What will employers need to do?
Here are some of the changes that employers will have to make to comply with the GDPR:
More detailed privacy notices – Under current legislation, employers have to provide employees and job applicants with a privacy notice. The GDPR requires them to go further and provide more detailed information on what the data will be used for, how long it’ll be stored for, if it will be transferred to other countries, and explain rights on having personal data deleted or rectified.
Subject access requests – Employers should update their procedures for handling any subject access requests made. They will not be able to charge for complying with a request anymore, and have a month to respond. Any refusals will have to be explained, along with a statement that the individual has the right to complain to the supervisory authority.
Restrictions to consent – Many employers justify using their employees’ personal data on the basis of employee consent. However, because of the subordinate nature of employer-employee relationship it could be argued that consent is not actually freely given. The GDPR will introduce further legal requirements for employers to use personal data, and employees will be able to withdraw their consent at any time. Employers will need to meet the new legal requirements to justify processing the data.

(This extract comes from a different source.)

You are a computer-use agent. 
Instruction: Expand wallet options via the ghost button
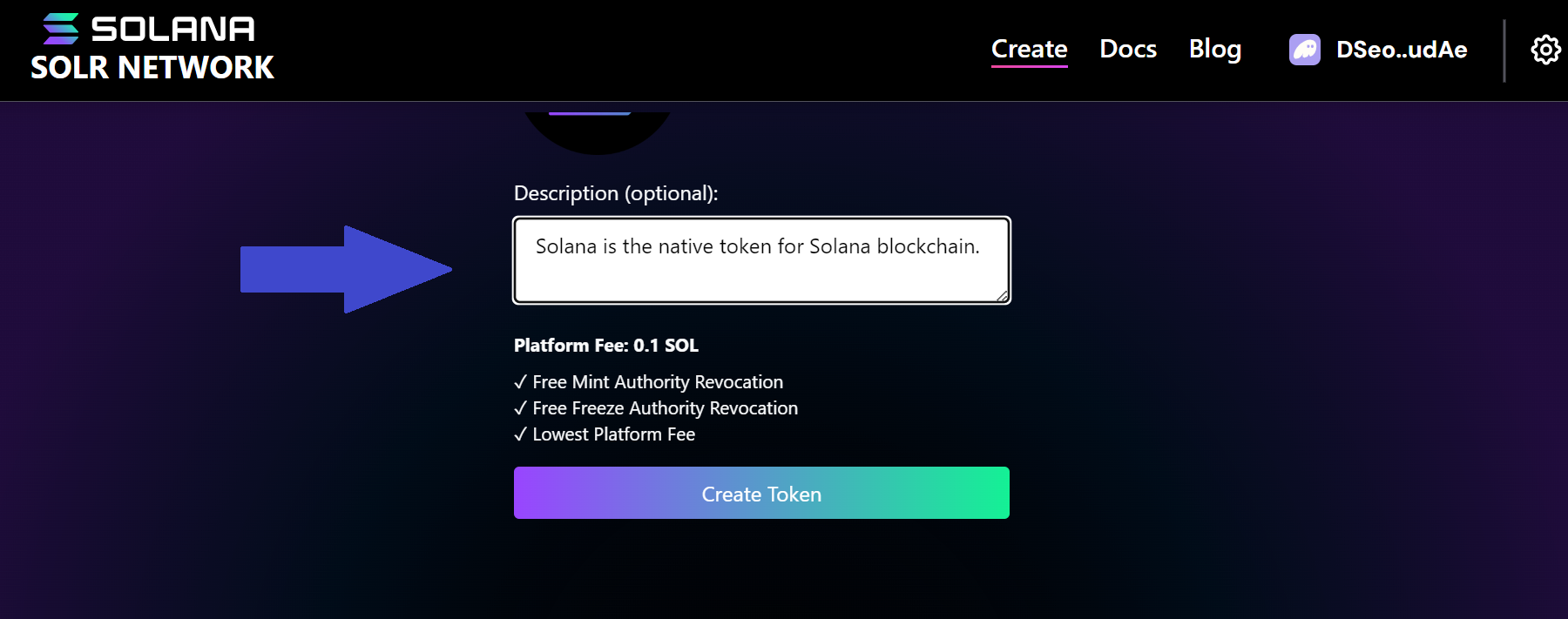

New breach notification requirement – The GDPR will make it mandatory to report data breaches. In the case of a breach, such as disclosure of personal data or an accidental or unlawful loss of data, an employer will have to notify the data protection authority within 72 hours. If the breach will risk the rights and freedoms of the individuals, they will also need to be informed.
Data protection officers – Organisations that regularly monitor or process large volumes of data will need to appoint a data protection officer. The officer should advise on GDPR obligations, compliance, and liaise with the data protection authority.
What happens if my business is not compliant?
Breaches of the GDPR can lead to heavy fines depending on the nature of the breach. A ‘tier one’ breach is when the authorities consider the data at risk to be highly important, and could be up to €20 million, or 4% of the company’s annual worldwide turnover depending on which is greater.
A ‘tier two’ breach is any other breach, which could lead to fines of up to €10m (£8.6m) or 2% of the previous year’s global annual turnover.